Organoide vom Fließband

Im Rahmen einer Kollaboration mit Sebastian Diecke, dem Leiter der Abteilung Pluripotente Stammzellen am Berliner Institut für Medizinische Systembiologie des Max-Delbrück-Centrums, nutzt Goutis Gruppe für ihre Organoid-Versuche eine entsprechende Technologie-Plattform. Ein Robotorarm pipettiert die Versuchsansätze in standardisierte 96-Well-Mikrotiterplatten, ein Hochdurchsatz-Bildgebungssystem mit einem Konfokalmikroskop, das mit den Mitteln des Consolidator Grants angeschafft wurde, dokumentiert das Wachstum der Organoide und wertet es mithilfe einer künstlichen Intelligenz hinsichtlich Größe und Morphologie aus. Noch zu lösen ist das Größenproblem der Miniorgane: Nach zwei bis drei Monaten sind sie mit fünf bis sechs Millimetern zu groß für die Wells herkömmlicher 96-Well-Mikrotiterplatten. „Damit wir Hochdurchsatz-Verfahren nutzen können, arbeiten wir gerade an der Miniaturisierung der Organoide“, sagt Gouti.

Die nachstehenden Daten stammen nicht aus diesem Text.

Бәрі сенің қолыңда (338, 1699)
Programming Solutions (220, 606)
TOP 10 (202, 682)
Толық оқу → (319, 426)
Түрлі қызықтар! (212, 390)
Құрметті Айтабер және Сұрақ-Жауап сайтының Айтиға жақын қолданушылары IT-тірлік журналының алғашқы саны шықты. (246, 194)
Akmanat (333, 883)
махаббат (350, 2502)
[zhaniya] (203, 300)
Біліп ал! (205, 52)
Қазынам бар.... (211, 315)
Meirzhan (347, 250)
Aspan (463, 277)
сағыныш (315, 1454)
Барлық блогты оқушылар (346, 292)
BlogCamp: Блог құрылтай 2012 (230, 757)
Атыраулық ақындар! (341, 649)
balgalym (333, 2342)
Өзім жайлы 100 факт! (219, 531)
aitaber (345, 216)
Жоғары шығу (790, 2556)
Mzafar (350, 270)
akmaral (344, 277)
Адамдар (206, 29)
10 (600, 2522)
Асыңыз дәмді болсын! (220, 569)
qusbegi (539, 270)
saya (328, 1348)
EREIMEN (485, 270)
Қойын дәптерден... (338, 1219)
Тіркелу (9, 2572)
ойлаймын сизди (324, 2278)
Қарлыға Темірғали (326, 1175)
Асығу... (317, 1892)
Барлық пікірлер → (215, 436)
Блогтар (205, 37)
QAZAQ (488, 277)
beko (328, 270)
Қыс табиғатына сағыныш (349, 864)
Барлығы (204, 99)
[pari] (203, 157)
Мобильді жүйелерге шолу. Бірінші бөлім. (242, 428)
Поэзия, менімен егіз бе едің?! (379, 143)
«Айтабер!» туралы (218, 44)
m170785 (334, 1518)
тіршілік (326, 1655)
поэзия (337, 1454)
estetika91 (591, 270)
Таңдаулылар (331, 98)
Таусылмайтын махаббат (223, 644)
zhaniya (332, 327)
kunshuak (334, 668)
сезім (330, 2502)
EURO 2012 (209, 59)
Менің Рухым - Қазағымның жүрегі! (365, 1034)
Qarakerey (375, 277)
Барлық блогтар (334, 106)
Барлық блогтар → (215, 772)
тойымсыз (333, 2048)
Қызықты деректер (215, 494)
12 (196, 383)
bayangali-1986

Schon heute können die Berliner NMOs aus Zellen von Patienten mit SMA und ALS produzieren, um die Auswirkung einzelner Mutationen, aber auch die Wirkung von Medikamenten zu untersuchen. Standardisierte Herstellungsverfahren für die NMOs sind damit auch ein wichtiger Schritt in Richtung personalisierter Therapien.